Data:
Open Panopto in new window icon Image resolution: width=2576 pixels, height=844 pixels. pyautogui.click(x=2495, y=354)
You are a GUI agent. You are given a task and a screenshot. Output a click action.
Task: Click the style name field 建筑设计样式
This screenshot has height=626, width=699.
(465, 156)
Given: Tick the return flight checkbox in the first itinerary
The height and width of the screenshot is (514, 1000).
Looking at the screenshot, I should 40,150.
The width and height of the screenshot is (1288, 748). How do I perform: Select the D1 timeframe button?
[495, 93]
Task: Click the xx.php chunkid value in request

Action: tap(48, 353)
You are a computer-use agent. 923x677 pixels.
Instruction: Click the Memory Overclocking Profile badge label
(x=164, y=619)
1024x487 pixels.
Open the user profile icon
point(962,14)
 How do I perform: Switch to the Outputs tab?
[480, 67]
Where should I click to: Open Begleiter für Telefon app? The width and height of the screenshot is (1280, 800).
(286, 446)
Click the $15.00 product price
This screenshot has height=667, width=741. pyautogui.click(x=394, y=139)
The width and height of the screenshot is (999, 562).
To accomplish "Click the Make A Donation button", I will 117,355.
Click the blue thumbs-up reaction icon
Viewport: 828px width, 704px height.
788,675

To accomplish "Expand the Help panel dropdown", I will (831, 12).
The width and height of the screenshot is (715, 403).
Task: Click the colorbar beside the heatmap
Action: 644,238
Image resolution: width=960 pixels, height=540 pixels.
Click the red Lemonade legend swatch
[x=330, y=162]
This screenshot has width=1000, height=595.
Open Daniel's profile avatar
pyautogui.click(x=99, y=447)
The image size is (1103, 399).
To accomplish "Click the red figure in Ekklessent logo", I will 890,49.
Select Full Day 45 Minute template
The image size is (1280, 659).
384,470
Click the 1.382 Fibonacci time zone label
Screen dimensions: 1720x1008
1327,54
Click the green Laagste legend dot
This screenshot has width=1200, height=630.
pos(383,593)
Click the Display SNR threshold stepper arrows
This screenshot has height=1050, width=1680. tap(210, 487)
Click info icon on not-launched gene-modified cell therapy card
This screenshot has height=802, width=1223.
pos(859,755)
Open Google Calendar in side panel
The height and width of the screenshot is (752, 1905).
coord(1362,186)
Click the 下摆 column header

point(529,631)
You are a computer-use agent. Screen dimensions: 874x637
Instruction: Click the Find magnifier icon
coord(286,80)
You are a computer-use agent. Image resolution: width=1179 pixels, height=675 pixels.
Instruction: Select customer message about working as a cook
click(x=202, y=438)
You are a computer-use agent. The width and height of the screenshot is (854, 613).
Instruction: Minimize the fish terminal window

Work instruction: A word-for-word copy of the listing is the expected answer.

Exercise output:
Open Panopto in new window icon Image resolution: width=2576 pixels, height=844 pixels. pyautogui.click(x=2495, y=354)
You are a GUI agent. You are given a task and a screenshot. Output a click action.
Task: Click the style name field 建筑设计样式
This screenshot has height=626, width=699.
(465, 156)
Given: Tick the return flight checkbox in the first itinerary
The height and width of the screenshot is (514, 1000).
Looking at the screenshot, I should 40,150.
The width and height of the screenshot is (1288, 748). How do I perform: Select the D1 timeframe button?
[495, 93]
Task: Click the xx.php chunkid value in request

Action: tap(48, 353)
You are a computer-use agent. 923x677 pixels.
Instruction: Click the Memory Overclocking Profile badge label
(x=164, y=619)
1024x487 pixels.
Open the user profile icon
point(962,14)
 How do I perform: Switch to the Outputs tab?
[480, 67]
Where should I click to: Open Begleiter für Telefon app? The width and height of the screenshot is (1280, 800).
(286, 446)
Click the $15.00 product price
This screenshot has height=667, width=741. pyautogui.click(x=394, y=139)
The width and height of the screenshot is (999, 562).
To accomplish "Click the Make A Donation button", I will 117,355.
Click the blue thumbs-up reaction icon
Viewport: 828px width, 704px height.
788,675

To accomplish "Expand the Help panel dropdown", I will (831, 12).
The width and height of the screenshot is (715, 403).
Task: Click the colorbar beside the heatmap
Action: 644,238
Image resolution: width=960 pixels, height=540 pixels.
Click the red Lemonade legend swatch
[x=330, y=162]
This screenshot has width=1000, height=595.
Open Daniel's profile avatar
pyautogui.click(x=99, y=447)
The image size is (1103, 399).
To accomplish "Click the red figure in Ekklessent logo", I will 890,49.
Select Full Day 45 Minute template
The image size is (1280, 659).
384,470
Click the 1.382 Fibonacci time zone label
Screen dimensions: 1720x1008
1327,54
Click the green Laagste legend dot
This screenshot has width=1200, height=630.
pos(383,593)
Click the Display SNR threshold stepper arrows
This screenshot has height=1050, width=1680. tap(210, 487)
Click info icon on not-launched gene-modified cell therapy card
This screenshot has height=802, width=1223.
pos(859,755)
Open Google Calendar in side panel
The height and width of the screenshot is (752, 1905).
coord(1362,186)
Click the 下摆 column header

point(529,631)
You are a computer-use agent. Screen dimensions: 874x637
Instruction: Click the Find magnifier icon
coord(286,80)
You are a computer-use agent. Image resolution: width=1179 pixels, height=675 pixels.
Instruction: Select customer message about working as a cook
click(x=202, y=438)
You are a computer-use agent. The width and height of the screenshot is (854, 613).
Instruction: Minimize the fish terminal window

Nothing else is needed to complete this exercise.